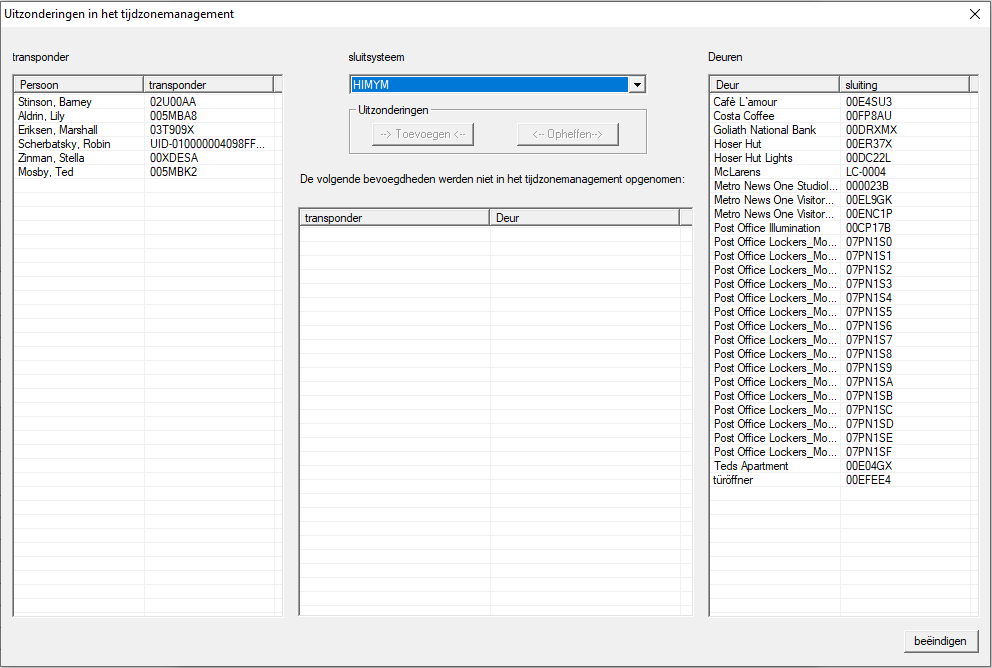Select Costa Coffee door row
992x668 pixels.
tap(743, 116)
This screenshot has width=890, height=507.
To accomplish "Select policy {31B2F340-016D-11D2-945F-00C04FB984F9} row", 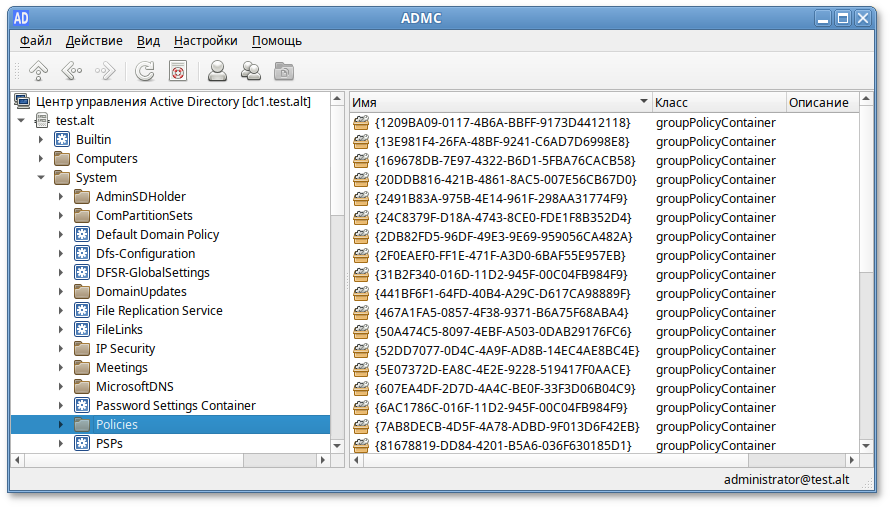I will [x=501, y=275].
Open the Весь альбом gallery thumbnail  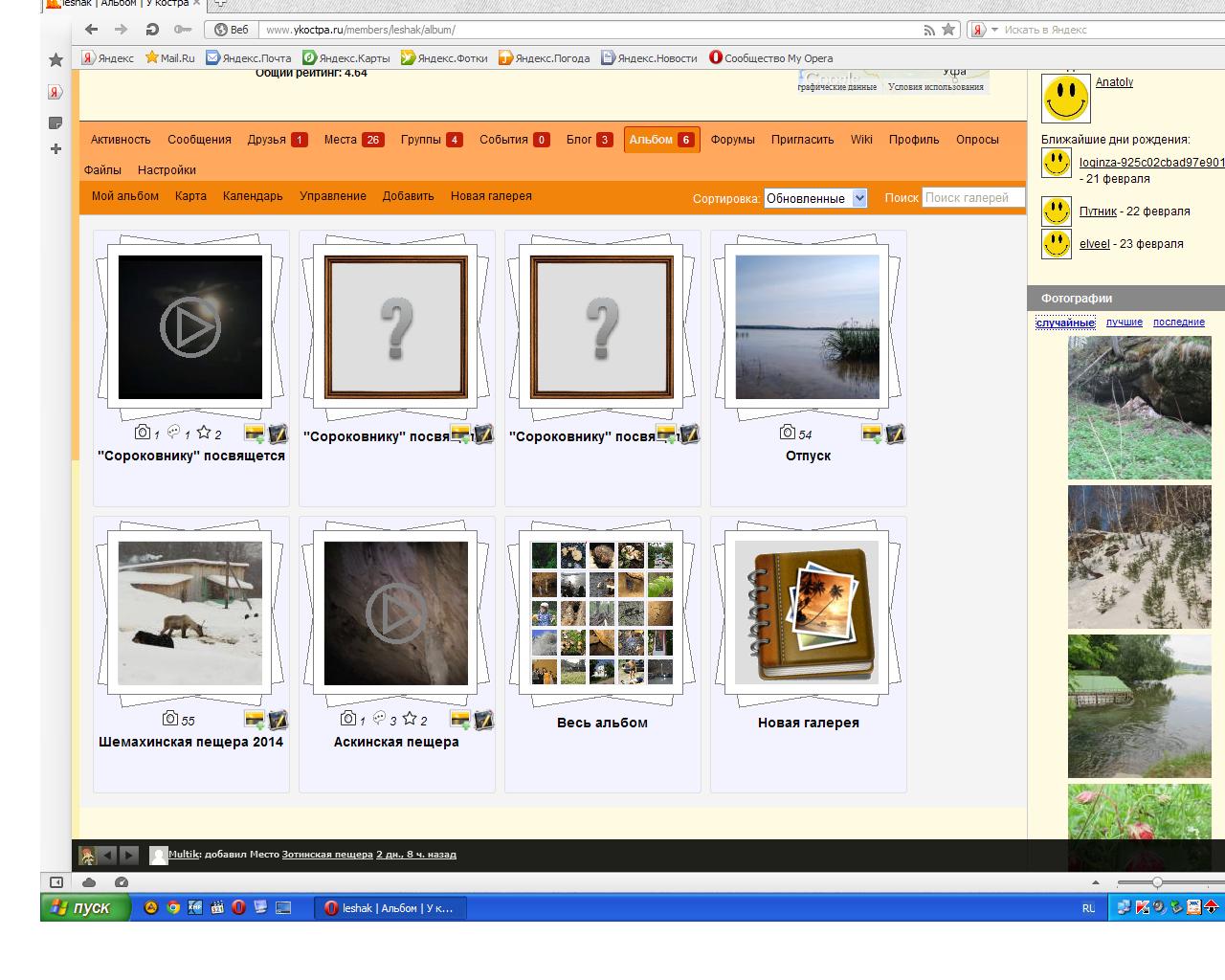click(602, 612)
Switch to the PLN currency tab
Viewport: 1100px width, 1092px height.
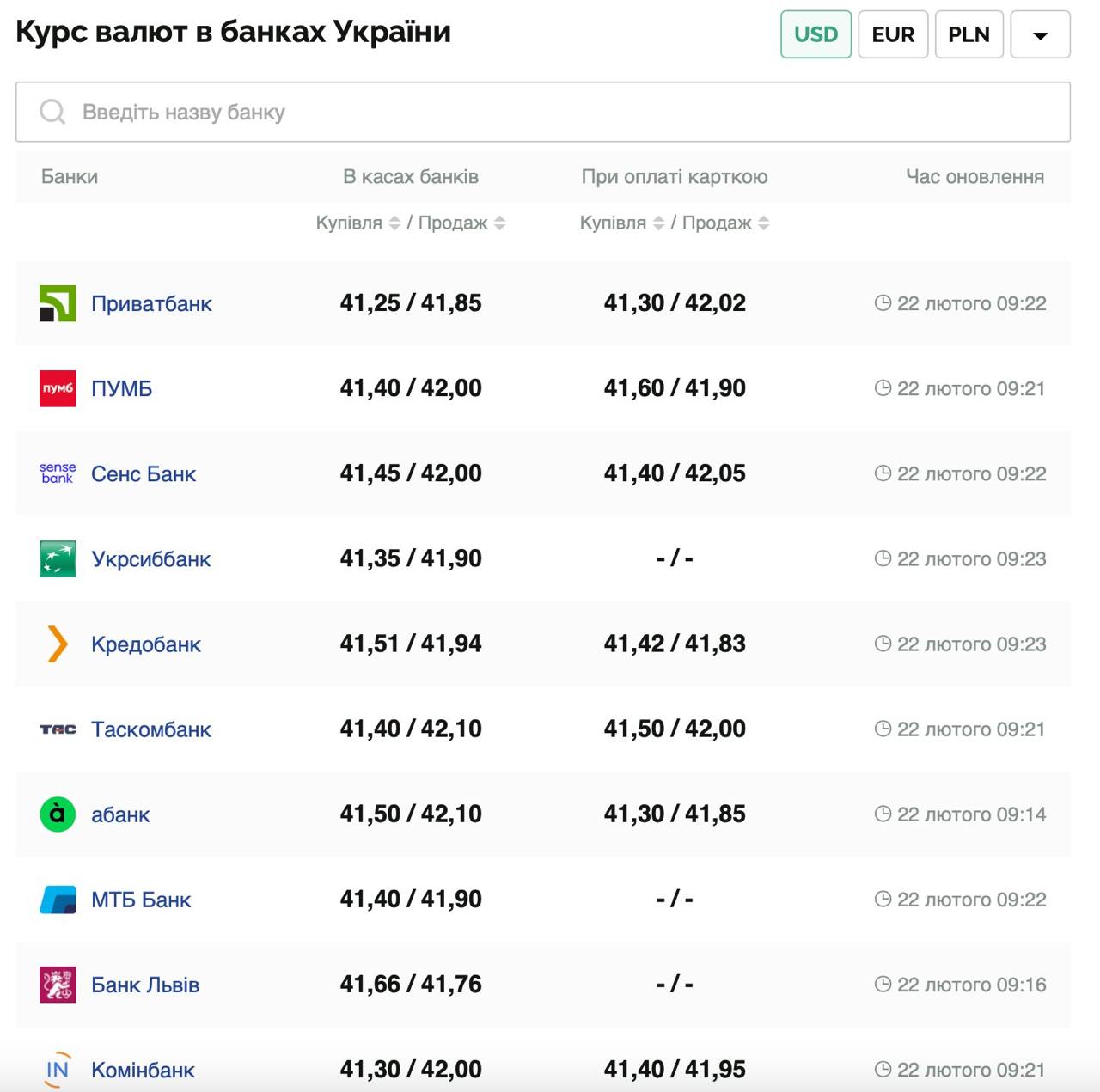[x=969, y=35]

TASK:
Beginning with the line that contains "Switch to the PLN currency tab", print exactly every line through the end of the records, both included. Omit the pictures.

ANSWER TO THE PROBLEM:
Switch to the PLN currency tab
Viewport: 1100px width, 1092px height.
[x=969, y=35]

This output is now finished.